▶ Source:
** START **
Is the delegation of legislative authority to private HOA entities constitutional?

When it comes to delegating governmental power and authority to state agencies, one only needs to look at the body of law surrounding the grant of authority to a state agency.  The authority for an agency to make and to enforce laws, under the state’s Administrative Procedures Act,  is subject to constitutional law with its requirements and prohibitions.

Please note that, in Arizona, the pro-HOA national lobbying organization (Carpenter Hazlewood law firm) managed to have the Office of Administrative Hearngs (OAH), a state agency, adjudication of HOA disputes declared unconstitutional, thereby depriving homeowners of their only just hearings of disputes, of due process of law. OAH resulted in 42%  of the cases being won by the Pro Per homeowner against the HOA and its attorney.  This alone speaks for the abysmal failure of HOA private governments to operate in a just and fair mode.

Understanding the above, the question arises as to the legitimate grant of governmental powers and authorities to private organizations. While not officially recognized as a de jure (under law) government, the various state HOA statute and “Acts” do grant authority to these private governments to act independent of the state laws and local ordinances.  And many times in many states, these private government arrangements, not approved or subject to review by the state,  are sometimes held superior to or supplement state laws (as when we see with, “unless otherwise provided in the governing documents”). 

The following legal doctrine and holdings apply to any private organization, and not specifically to the HOA, making any defense with respect to not being a mini-government irrelevant.

Under the “delegation doctrine”,  tests of the constitutionality of the delegation of legislative authority took place during the New Deal era of the 1930s.  With respect to the Bituminous Coal Conservation Act of 1935, private businesses were allowed to set standards and rates. Struck down because “the setting of requirements by private producers was an unconstitutional delegation of legislative power to private persons.”[i]  And in Schechter Poultry (1935), the Supreme Court held the National Industrial Recover Act to be “delegation in its most obnoxious form”, as it is “delegation to private persons whose interests may be and often are adverse to the interests of others in the same business.”[ii] 

In more recent times,  a private group controlling its competitors would not be considered an excessive delegation issue, but perhaps a procedural due process issue. The question to be answered is: Are the competitors “being deprived of due process by being subject to the will of entities with interests contrary to theirs?[iii]  This question of delegation to private organizations can be summarized as follows,

While delegations to private organizations may be suspect, they are by no means inappropriate. . . . where delegations in limited and technical areas  . . . are quit useful  [e.g. in setting technical standards and codes for health and safety concerns].  The legitimacy of this course will, however, turn on whether these standards have been formulated by private groups that are  so constituted as to dampen special interests and whether these standards involve limited and technical areas as opposed to broad matters of public interest.[iv]


And in particular relevance to the setting of zoning ordinances, we have Eubank v. Richmond, 226 U.S. 137 (1912) and Eastlake v. Forest City Entr., Inc., 426 U.S. 668 (1976) where private parties were  denied the right to set zoning ordinances.  Consequently, the setting of public street parking ordinances by HOAs as private entities, for example, would be an unconstitutional delegation of legislative authority.  And by virtue of the Restatement of Servitudes, § 3.1, Validity of Covenants, any such HOA covenant would be viewed as contrary to public policy and unconstitutional as well.  (See my public statement to the Government Committee).
** END **
▶ Data:
** START **
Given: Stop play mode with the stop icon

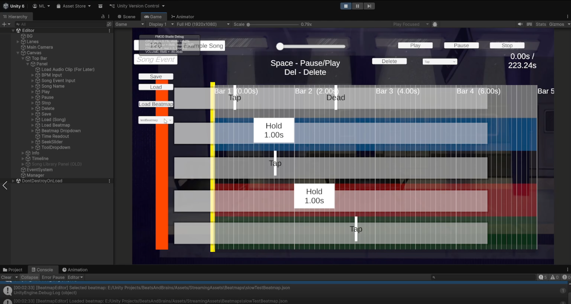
** END **
▶ Directions for this task: Repeat the passage of the text on delegating legislative authority to HOAs from "When it comes" up to and including "and fair mode.", word for word.

▶ In response:
When it comes to delegating governmental power and authority to state agencies, one only needs to look at the body of law surrounding the grant of authority to a state agency.  The authority for an agency to make and to enforce laws, under the state’s Administrative Procedures Act,  is subject to constitutional law with its requirements and prohibitions.

Please note that, in Arizona, the pro-HOA national lobbying organization (Carpenter Hazlewood law firm) managed to have the Office of Administrative Hearngs (OAH), a state agency, adjudication of HOA disputes declared unconstitutional, thereby depriving homeowners of their only just hearings of disputes, of due process of law. OAH resulted in 42%  of the cases being won by the Pro Per homeowner against the HOA and its attorney.  This alone speaks for the abysmal failure of HOA private governments to operate in a just and fair mode.